Bayesian methods are computationally prohibitive—infeasible at the scale of LVLMs
Sampling methods require multiple inferences—semantic entropy (SE), for example, requires 10 generations to estimate consistency, incurring 10× latency
Only aggregate uncertainty is captured—no distinction between "conflicting internal evidence" and "fundamental lack of relevant knowledge"

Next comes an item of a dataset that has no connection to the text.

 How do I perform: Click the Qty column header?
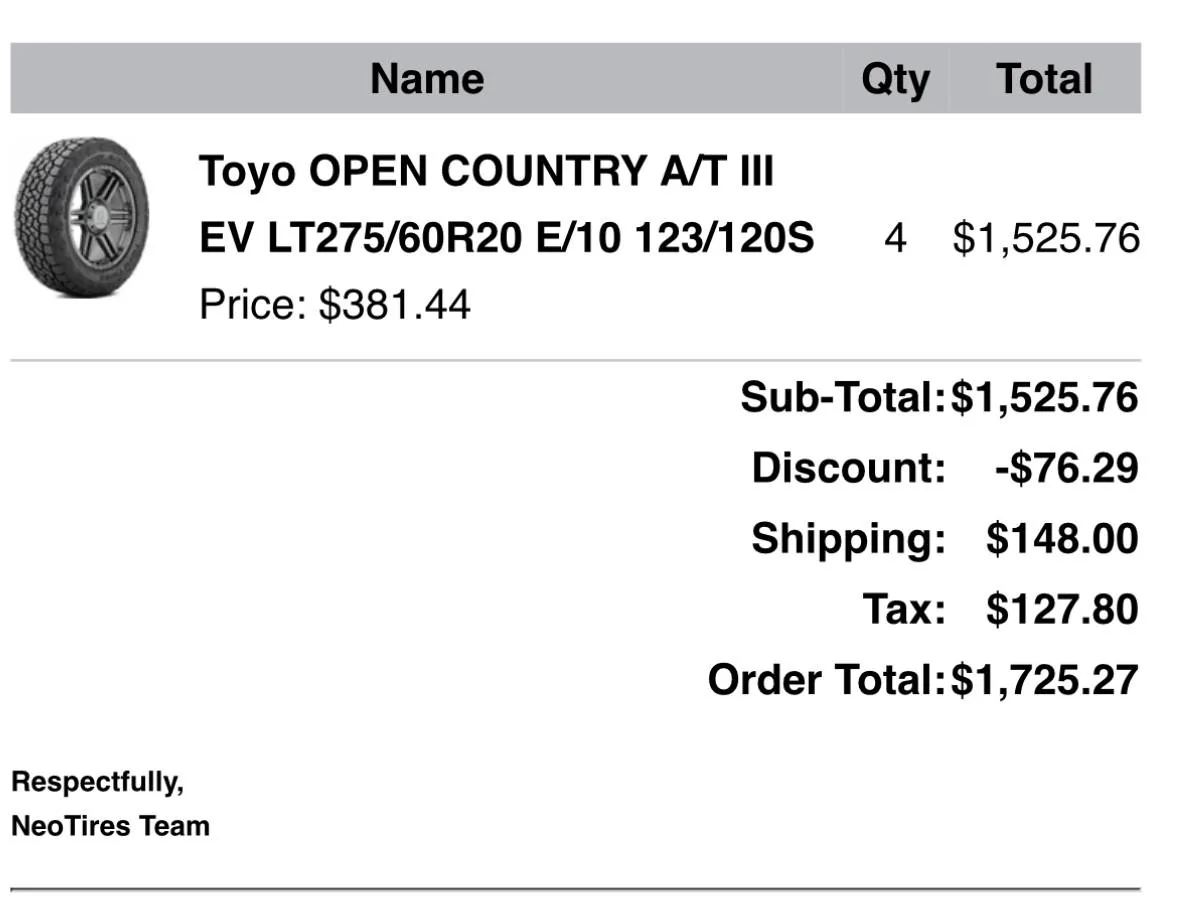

The paper's core insight is that different misbehaviors correspond to different sources of epistemic uncertainty. During hallucination, the model simultaneously holds supporting and opposing evidence (high conflict); during OOD failure, the model simply lacks relevant knowledge (high ignorance). This distinction provides a theoretical basis for targeted misbehavior detection.

Method¶

Overall Architecture¶

Single forward pass through LVLM → extract pre-logits features \(\mathbf{Z} \in \mathbb{R}^I\) from the output head → affine transformation + least commitment principle (LCP) to compute evidence weight matrix \(\mathbf{E} \in \mathbb{R}^{I \times J}\) → decompose into positive evidence \(\mathbf{E}^+\) (supporting) and negative evidence \(\mathbf{E}^-\) (opposing) → additive fusion within the same polarity, then Dempster's rule to fuse positive and negative → output conflict CF and ignorance IG.

Key Designs¶

Closed-form estimation of evidence weights: For the projection layer \(\mathbf{H} = \mathbf{Z}\mathbf{W} + \mathbf{b}\) of the output head, the contribution of each pre-logits feature \(z_i\) to each output dimension \(h_j\) is modeled as evidence weight \(e_{ij}\). Applying the least commitment principle (LCP), the optimization \(\min_{\mathbf{A},\mathbf{B}} \|\mathbf{A} \odot \mathbf{Z}^\top + \mathbf{B}\|_2^2\) yields the closed-form solution \(\mathbf{A}^* = W - \mu_0(W)\), requiring no training or iterative optimization.
Positive/negative evidence decomposition and two-stage fusion: Evidence weights are decomposed into \(\mathbf{E}^+ = \max(0, \mathbf{E})\) (supporting hypothesis \(h_j\)) and \(\mathbf{E}^- = \max(0, -\mathbf{E})\) (opposing hypothesis \(h_j\)). In the first stage, the additivity of evidence weights (Lemma 2) allows same-polarity evidence to be directly summed, avoiding power-set enumeration. In the second stage, Dempster's rule fuses positive and negative evidence to compute:
- \(\mathbf{CF} = \sum_j \eta_j^+ \cdot \eta_j^-\): a large product indicates strong simultaneous support and opposition for some \(h_j\), reflecting internal contradiction
- \(\mathbf{IG} = \sum_j \exp(-e_j^-)\): weaker negative evidence (smaller \(e_j^-\)) implies higher ignorance, reflecting lack of information
Sentence-level uncertainty aggregation: Since LVLMs generate text token by token, each token yields corresponding CF and IG values; the mean across all tokens serves as the sentence-level uncertainty measure.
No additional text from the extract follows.